E quali sono i punti di contatto tra questa teoria e l'intelligenza artificiale che pervade la nostra quotidianità?
«All'inizio degli anni Ottanta, uno dei lavori di Hopfield sulle reti neurali cita proprio i Vetri di Spin, in una sorta di vero e proprio passaggio di conoscenze. Le reti neurali sono fatte di tanti neuroni, ognuno dei quali manda dei segnali ad altri neuroni; segnali che possono essere eccitatori o inibitori, quindi attivare o disattivare i neuroni. Questo schema è molto simile ai segnali contraddittori che arrivano nei Vetri di Spin, dove, tornando all'esempio, uno - allo stesso tempo - è attratto da un amico e respinto da un nemico, che sono entrambi sullo stesso autobus. Il problema è comprendere come i sistemi, composti da molte unità che si scambiano informazioni e richieste, possano muoversi quando queste siano contraddittorie una con l'altra».
C'è stato un passaggio abbastanza rapido dalle teorie sulle reti al machine learning. Siamo in un momento storico in cui il gap tra ipotesi scientifiche e trasformazione tecnologica, è più ravvicinato rispetto al passato?
«No, è sempre stato così, si pensi al transistor. Prima concepito teoricamente, poi scoperto da Bardeen e Shockley, dopodiché in pochi anni sono arrivate le prime radio portatili giapponesi, da piccolo me le ricordo grandi come un armadio. Anche le reti neurali sono state sviluppate nell'arco di 40 anni, mentre in altri casi il passaggio è stato anche più rapido».
Viviamo però in un'epoca in cui la tecnologia è a basso costo e in tasca. Questo non ha cambiato nulla?
«Le innovazioni un tempo erano isolate, oggi ce ne sono moltissime in tanti campi, una dopo l'altra. Pensiamo ai vaccini Rna che cinque anni fa sarebbero stati impossibili, mentre il Moderna è stato progettato in due giorni. La differenza rispetto al passato è nel numero delle innovazioni che arrivano nelle nostre case».
Intravede una prossima rivoluzione tecnologica che cambierà la nostra quotidianità?

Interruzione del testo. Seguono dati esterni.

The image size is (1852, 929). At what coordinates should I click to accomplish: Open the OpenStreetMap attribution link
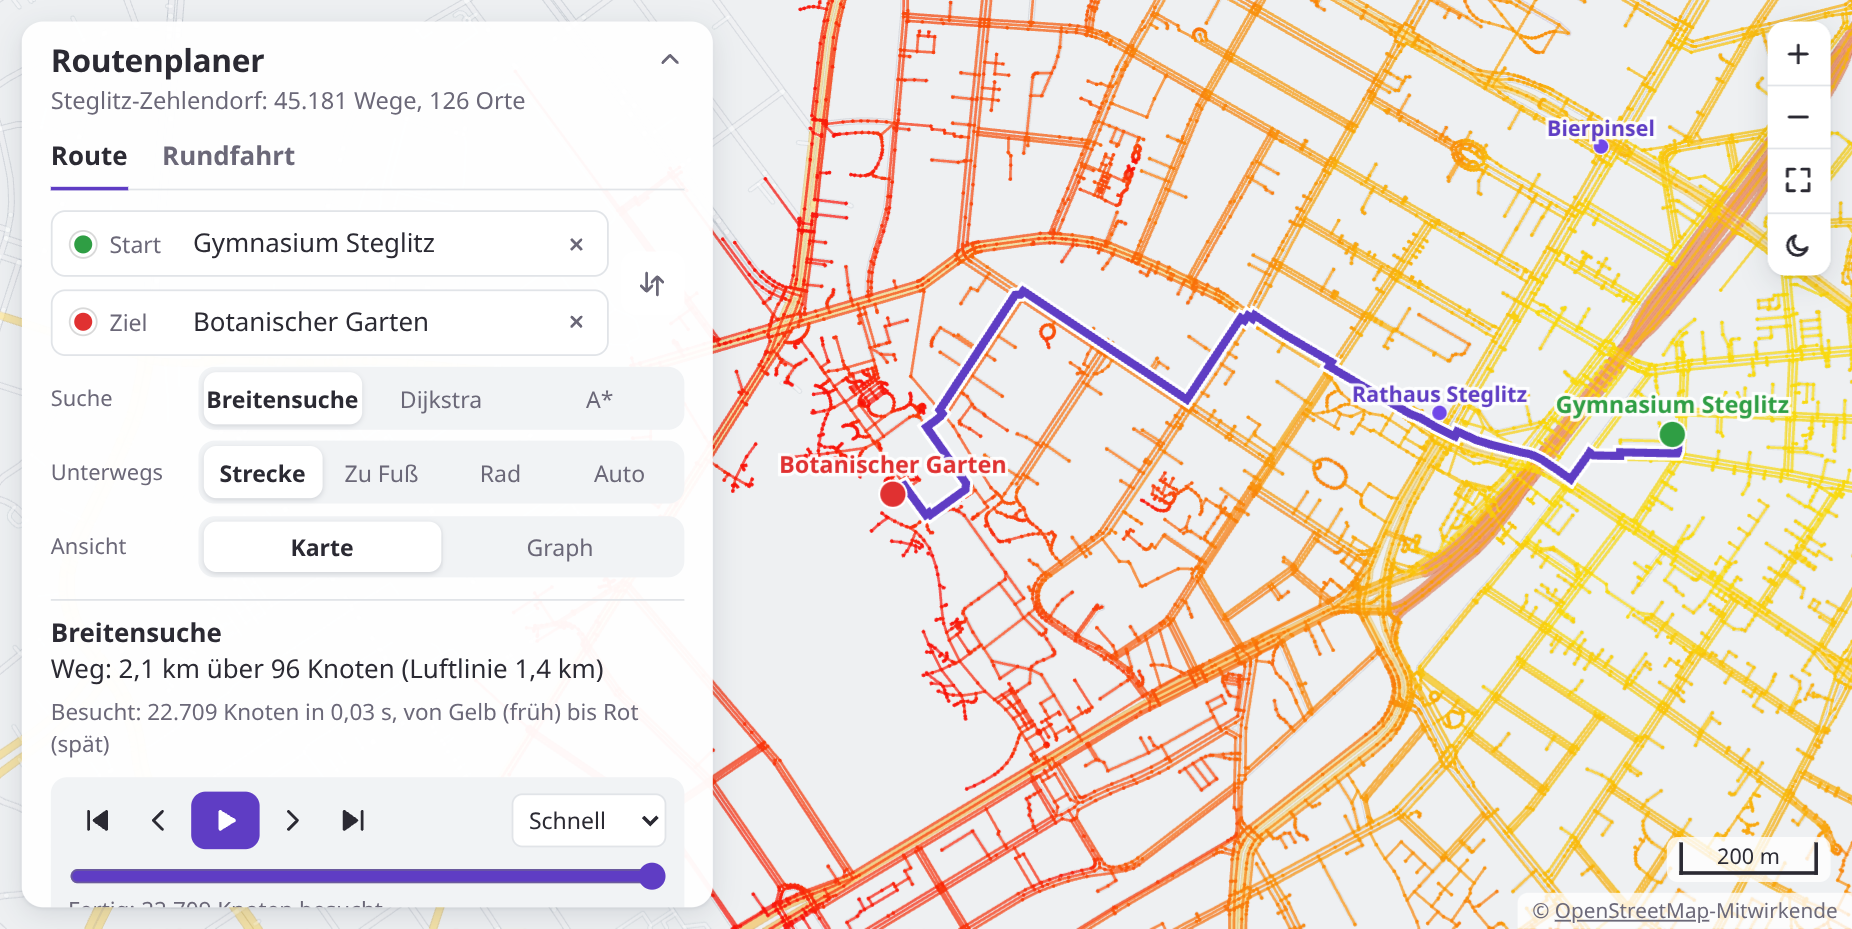pyautogui.click(x=1631, y=911)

«Di previsioni del futuro ne ho viste tante sbagliate. Da Edison che non voleva che si utilizzassero i grammofoni per registrare musica al direttore di Ibm, che dopo aver costruito il primo computer disse non ne venderemo più di 5. Credo che l'informatizzazione della medicina ci permetterà di comprendere molte cose, per esempio questa nuova tecnologia per creare vaccini con Rna messaggero cambierà la medicina. Possiamo immaginare un importante sviluppo di farmaci per la cura dei tumori e delle malattie infettive».
Però la scienza, che con la pandemia è finita nei talk show, non ha creato anche confusione tra le persone comuni?
«Gli scienziati hanno sempre litigato, ma nei convegni, lontani dai media. Con la pandemia si è verificato un corto circuito e un'enorme novità interpretata in modo diverso da ciascuno. L'urgenza di dover parlare della pandemia di fronte alla telecamera ha acuito i dissapori e gli scienziati che litigano hanno fatto audience, ma l'analisi dei dati è fondamentale per capire dove siamo e cosa succede».
Torniamo nel futuro. Le auto a guida autonoma arriveranno?
«Sì, ho l'impressione che gli annunci delle case automobilistiche siano motivati dalla ricerca di finanziamenti dei loro progetti, però le auto arriveranno e saranno un cambiamento enorme delle nostre abitudini. Spariranno i taxi, le persone che fanno le consegne, in parte anche le auto private, ma spero che si compia la transizione ecologica perché siamo in una situazione molto grave in merito al cambiamento climatico, dobbiamo diminuire l'impatto sulle risorse limitate del pianeta».
Chiudo con una battuta. Dopo il Wolf Prize, il Nobel?
«Io sono un probabilista. Circa un quarto dei miei colleghi vincitori del Wolf Prize, poi ha avuto il Nobel».